De inspecteur heeft een naheffingsaanslag belastingheffing van personenauto’s en motorrijwielen (hierna: Bpm) opgelegd.
1.2.
Belanghebbende heeft bezwaar gemaakt. De inspecteur heeft uitspraak op bezwaar gedaan en het bezwaar ongegrond verklaard.
1.3.
Belanghebbende heeft tegen deze uitspraak beroep ingesteld bij de rechtbank. De rechtbank heeft het beroep gegrond verklaard.
1.4.
Belanghebbende heeft tegen de uitspraak van de rechtbank hoger beroep ingesteld bij het hof. De inspecteur heeft een verweerschrift ingediend.
1.5.
Belanghebbende heeft vóór de zitting nadere stukken ingediend. [1] Deze stukken zijn doorgestuurd naar de inspecteur.
1.6.
De zitting heeft plaatsgevonden op 12 februari 2025 in ’s-Hertogenbosch. Daar zijn verschenen [gemachtigde] , als gemachtigde van belanghebbende, en, namens de inspecteur, [inspecteur 1] , [inspecteur 2] en [inspecteur 3] .
1.7.
Het hof heeft aan het einde van de zitting het onderzoek gesloten.

2.Feiten

2.1.
Belanghebbende heeft op 19 februari 2021 – ontvangen door de inspecteur op 24 februari 2021 – aangifte Bpm gedaan ter zake van de registratie van een Chevrolet Camaro 6.2 V8 SS Coupé, met VIN nummer eindigend op [VIN-nummer] en een datum eerste toelating van 29 mei 2014 (hierna: de auto), naar een te betalen bedrag van € 4.384.
2.2.
Bij de aangifte is een expertiseverslag gevoegd van [A BV] van 19 februari 2021. Daarin is een handelsinkoopwaarde in onbeschadigde staat opgenomen van € 18.369 op basis van een koerslijst X-Ray van een Cadillac CTS. De taxateur heeft voorts een bedrag van € 11.961 aan schade- en reparatiekosten geconstateerd.
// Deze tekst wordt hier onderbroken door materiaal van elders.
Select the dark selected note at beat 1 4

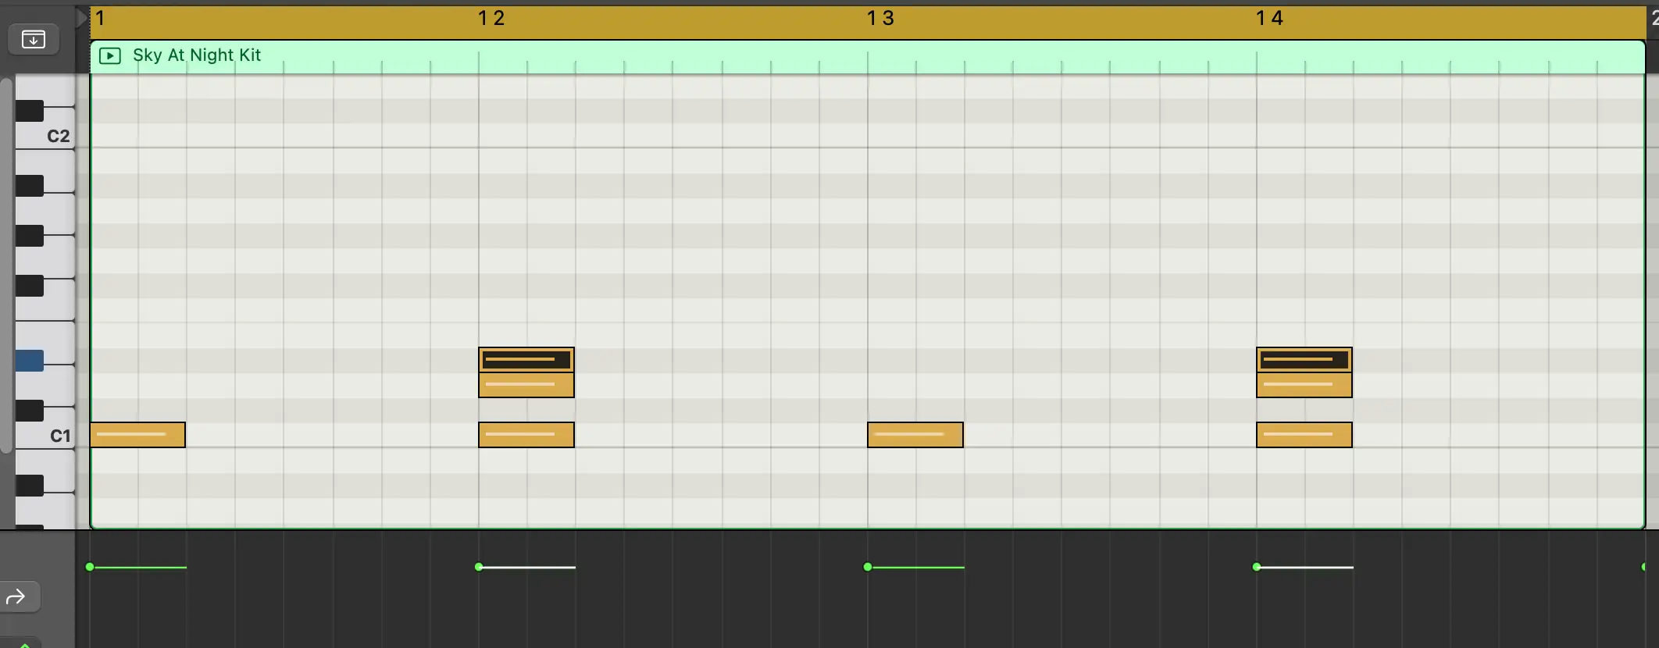1304,360
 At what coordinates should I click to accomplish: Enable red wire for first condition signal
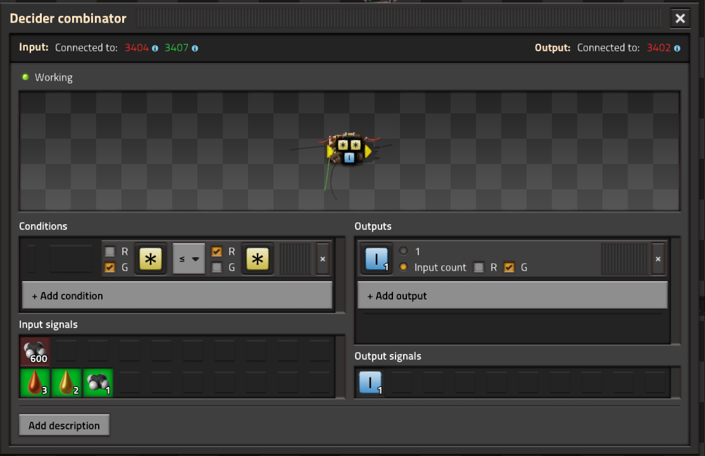pyautogui.click(x=109, y=251)
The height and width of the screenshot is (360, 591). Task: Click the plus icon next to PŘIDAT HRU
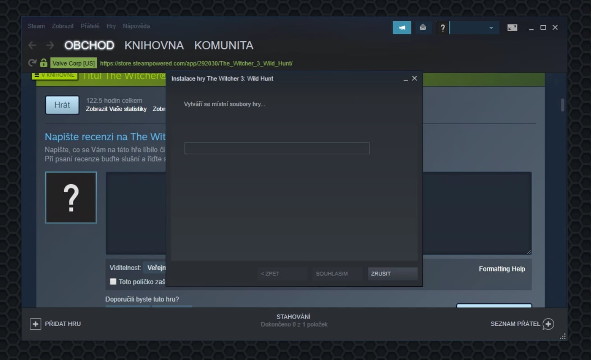coord(34,323)
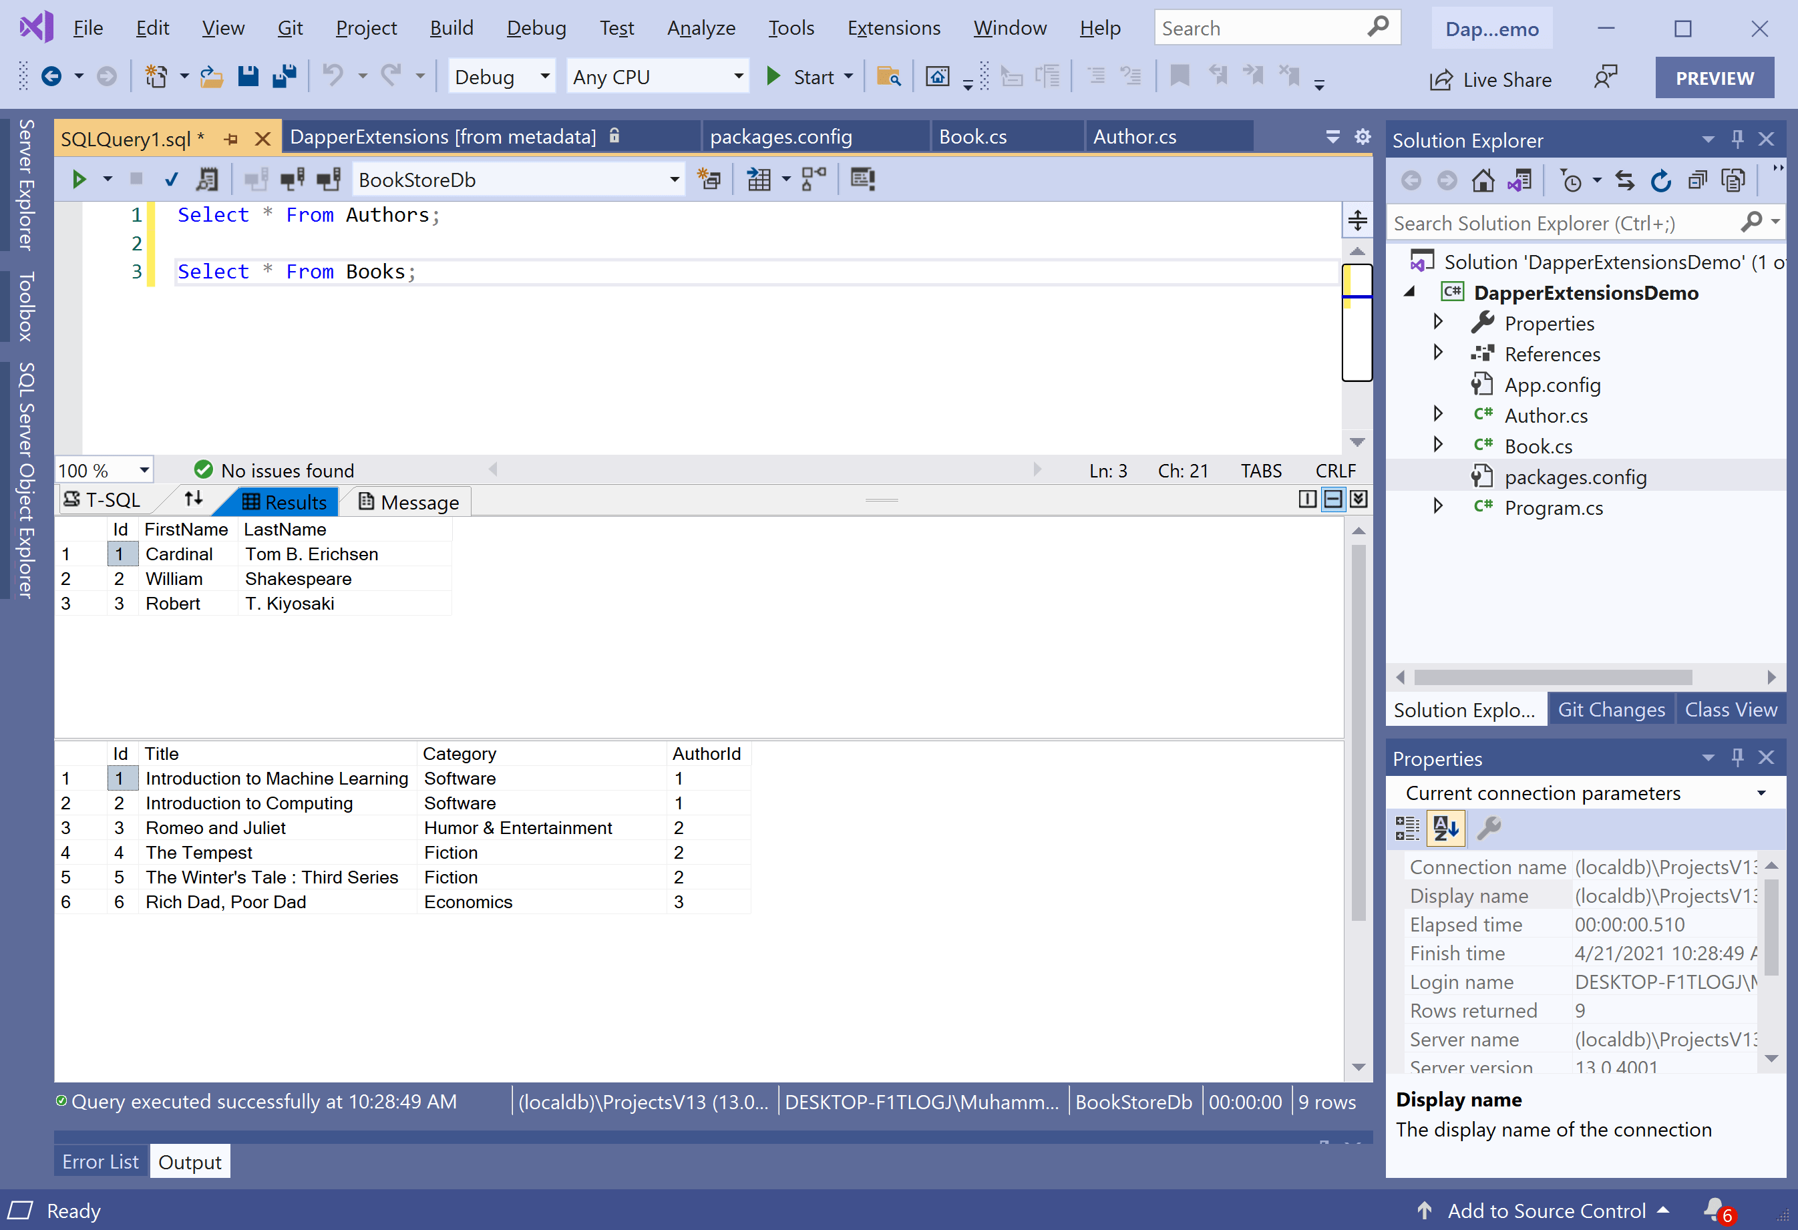The height and width of the screenshot is (1230, 1798).
Task: Click the Save icon in the toolbar
Action: tap(248, 76)
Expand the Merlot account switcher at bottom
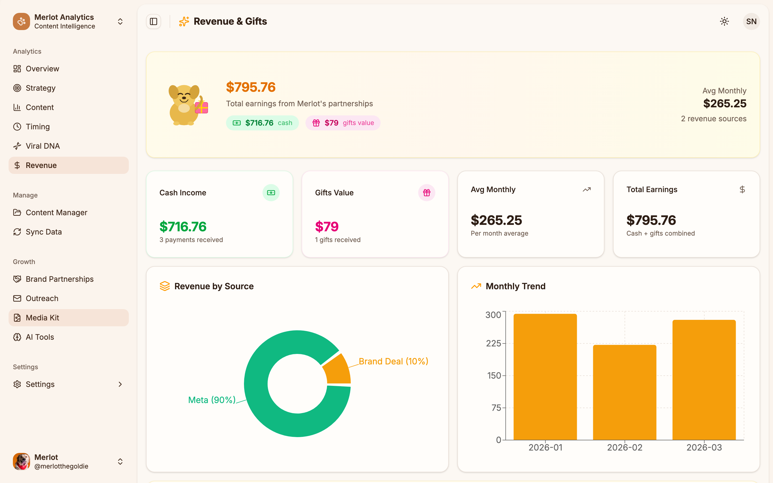Screen dimensions: 773x483 (120, 461)
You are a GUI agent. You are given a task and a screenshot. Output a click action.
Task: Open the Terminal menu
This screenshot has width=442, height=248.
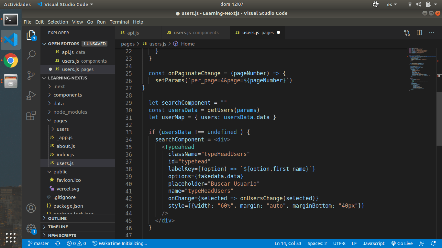tap(119, 22)
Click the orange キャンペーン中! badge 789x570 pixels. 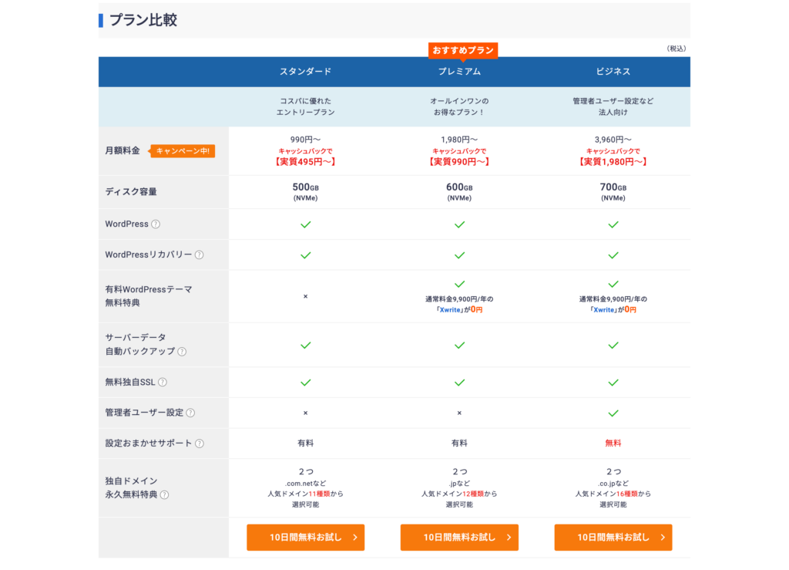tap(183, 151)
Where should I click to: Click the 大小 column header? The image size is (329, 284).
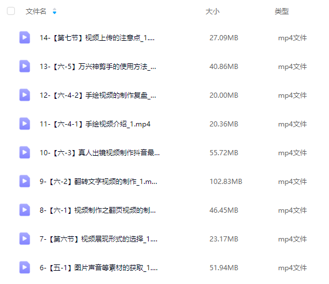212,11
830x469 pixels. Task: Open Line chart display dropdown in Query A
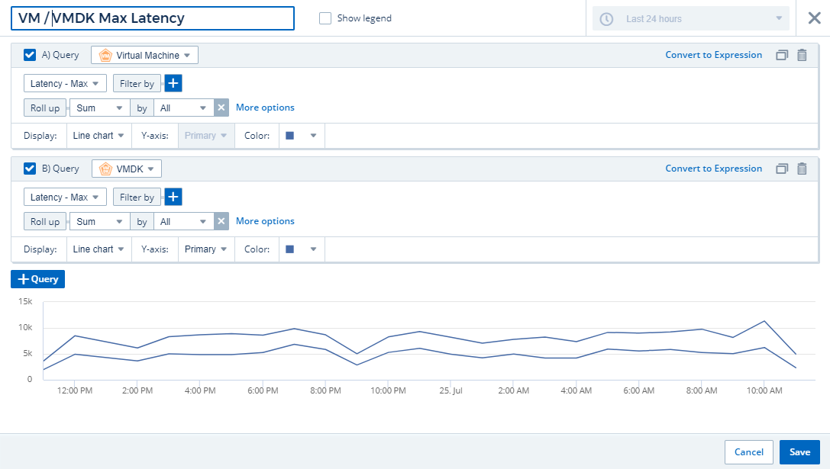[x=99, y=136]
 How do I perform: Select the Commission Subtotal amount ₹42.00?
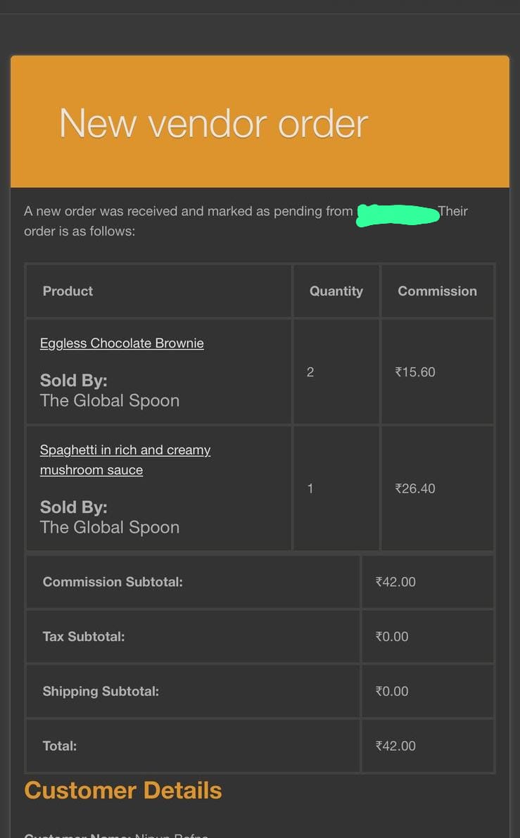click(395, 582)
De taxateur heeft € 8.612 (72%) wegens schade op de handelsinkoopwaarde in mindering gebracht en heeft de handelsinkoopwaarde in beschadigde staat vastgesteld op € 9.757. De historische nieuwprijs is bepaald op € 162.333. De kilometerstand ten tijde van de opname bedroeg 107.343 kilometers. Bij de aangifte is de bruto Bpm vastgesteld op € 72.945 en de te betalen Bpm op € 4.384.
2.3.
De inspecteur heeft een hertaxatie laten verrichten door Domeinen Roerende Zaken (hierna: DRZ). De bevindingen zijn opgenomen in een taxatierapport van 5 maart 2021. Uit het taxatierapport van DRZ volgt een historische nieuwprijs van € 111.080. De taxateur heeft de handelsinkoopwaarde in onbeschadigde staat vastgesteld op € 31.213, bepaald aan de hand van een marktonderzoek onder aftrek van een zogenoemde gangbare marge bij gebruikte voertuigen. De taxateur heeft geen schade in aanmerking genomen. De inspecteur is ook uitgegaan van een bruto Bpm van € 72.945 en de afschrijving bepaald aan de hand van de forfaitaire tabel. Het afschrijvingspercentage is vastgesteld op 83,331% en de verschuldigde Bpm op € 12.159. De naheffingsaanslag is vastgesteld naar het bedrag van € 7.776.
2.4.
Uit een factuur van 14 augustus 2020 blijkt dat [bedrijf] uit [plaats] de auto heeft gekocht van [B] gevestigd in Dubai voor € 13.950 en dat de auto is vervoerd naar de haven van Rotterdam.
2.5.
Op 28 januari 2021 is voor de auto een Duits kentekenbewijs afgegeven, waarop een CO2-uitstoot van 323 gr/km staat vermeld. Het kentekenbewijs staat op naam van [C GmbH] , een bedrijf dat is gespecialiseerd in de import van [D] .
2.6.
De auto heeft geen Europese typegoedkeuring. Zowel de taxateur van belanghebbende als de taxateur van DRZ zijn uitgegaan van een CO2-uitstoot van 323 gr/km. Deze CO2-uitstoot staat vermeld in het kentekenregister en is overgenomen van het Duitse kentekenbewijs.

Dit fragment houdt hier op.